Estimating carbon fixation of plant organs for afforestation monitoring using a process-based ecosystem model and ecophysiological parameter optimization

Ecol Evol. 2019 Jun 26;9(14):8025-8041. doi: 10.1002/ece3.5328. eCollection 2019 Jul.

Abstract

Afforestation projects for mitigating CO2 emissions require to monitor the carbon fixation and plant growth as key indicators. We proposed a monitoring method for predicting carbon fixation in afforestation projects, combining a process-based ecosystem model and field data and addressed the uncertainty of predicted carbon fixation and ecophysiological characteristics with plant growth. Carbon pools were simulated using the Biome-BGC model tuned by parameter optimization using measured carbon density of biomass pools on an 11-year-old Eucommia ulmoides plantation on Loess Plateau, China.
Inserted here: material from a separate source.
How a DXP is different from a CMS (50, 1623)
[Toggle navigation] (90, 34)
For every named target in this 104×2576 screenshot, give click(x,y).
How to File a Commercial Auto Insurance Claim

The allocation parameters fine root carbon to leaf carbon (FRC:LC) and stem carbon to leaf carbon (SC:LC), along with specific leaf area (SLA) and maximum stomatal conductance (g smax) strongly affected aboveground woody (AC) and leaf carbon (LC) density in sensitivity analysis and were selected as adjusting parameters. We assessed the uncertainty of carbon fixation and plant growth predictions by modeling three growth phases with corresponding parameters: (i) before afforestation using default parameters, (ii) early monitoring using parameters optimized with data from years 1 to 5, and (iii) updated monitoring at year 11 using parameters optimized with 11-year data. The predicted carbon fixation and optimized parameters differed in the three phases. Overall, 30-year average carbon fixation rate in plantation (AC, LC, belowground woody parts and soil pools) was ranged 0.14-0.35 kg-C m-2 y-1 in simulations using parameters of phases (i)-(iii). Updating parameters by periodic field surveys reduced the uncertainty and revealed changes in ecophysiological characteristics with plant growth. This monitoring method should support management of afforestation projects by carbon fixation estimation adapting to observation gap, noncommon species and variable growing conditions such as climate change, land use change.

Keywords: Clean Development Mechanism; afforestation; carbon cycle; monitoring; parameter optimization; process‐based ecosystem model.